- _Assignment_: Please copy, exactly and with no pictures, only the lines from the one containing "This screenshot has width=750, height=750." through the last line of the records.
[Start of section]
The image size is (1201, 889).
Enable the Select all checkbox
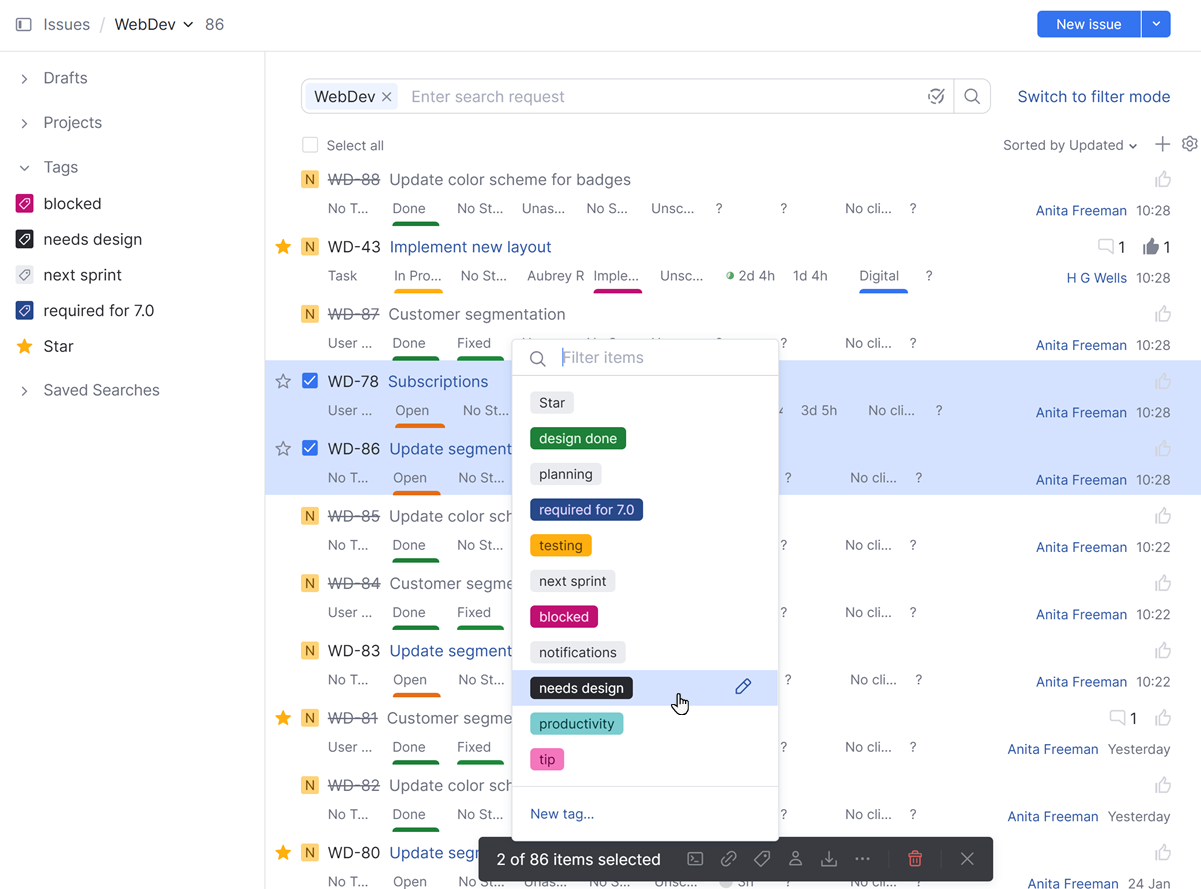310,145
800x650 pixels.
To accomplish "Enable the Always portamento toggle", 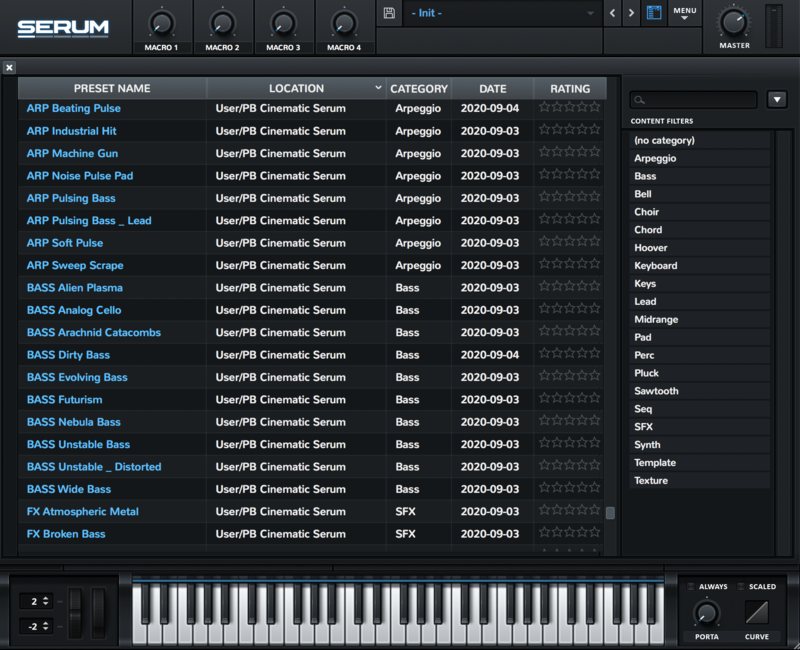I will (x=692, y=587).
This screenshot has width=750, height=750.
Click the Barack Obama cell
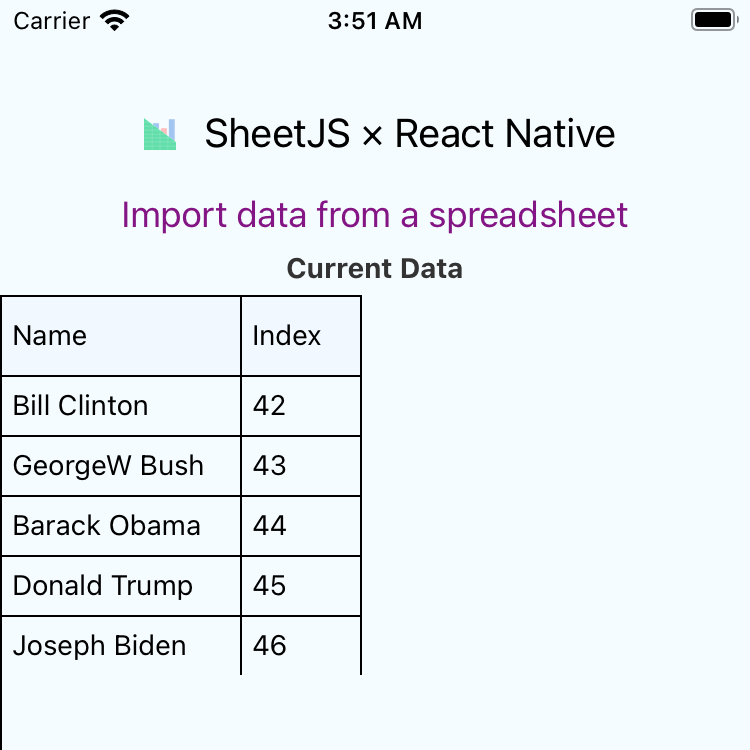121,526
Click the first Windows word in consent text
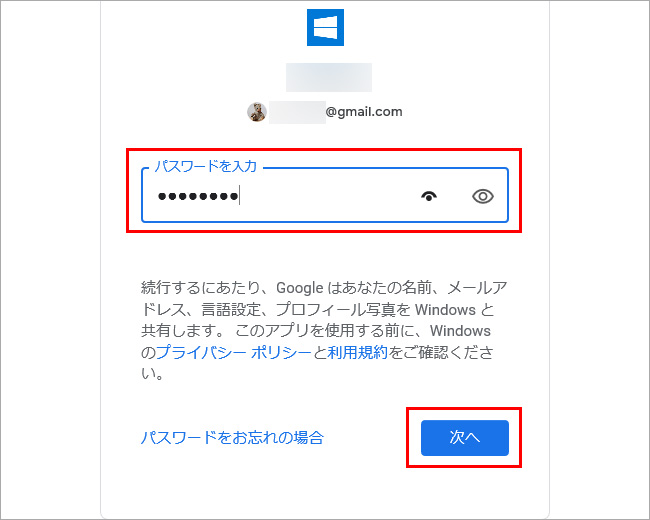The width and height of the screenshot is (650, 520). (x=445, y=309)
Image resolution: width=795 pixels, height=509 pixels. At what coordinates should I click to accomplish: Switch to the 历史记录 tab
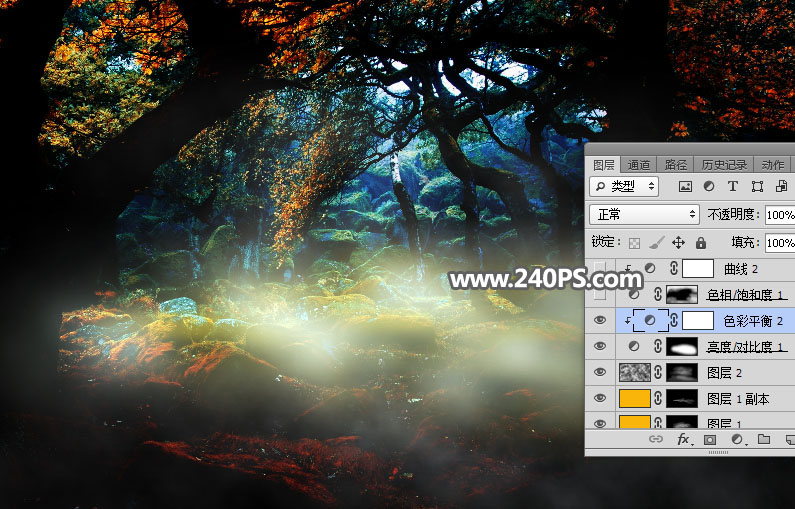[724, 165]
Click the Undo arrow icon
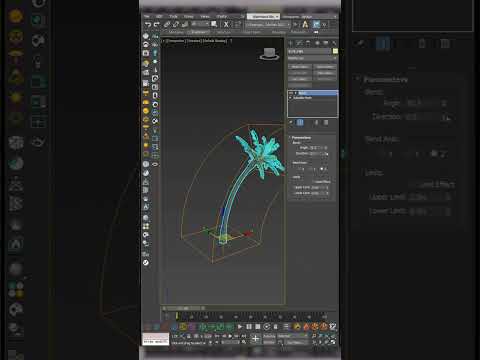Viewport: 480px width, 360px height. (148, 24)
[End of section]
- _Exercise response_:
This screenshot has width=750, height=750.
Click the Barack Obama cell
121,526
Click the first Windows word in consent text
The width and height of the screenshot is (650, 520). (x=445, y=309)
Image resolution: width=795 pixels, height=509 pixels. At what coordinates should I click to accomplish: Switch to the 历史记录 tab
[724, 165]
Click the Undo arrow icon
Viewport: 480px width, 360px height. (148, 24)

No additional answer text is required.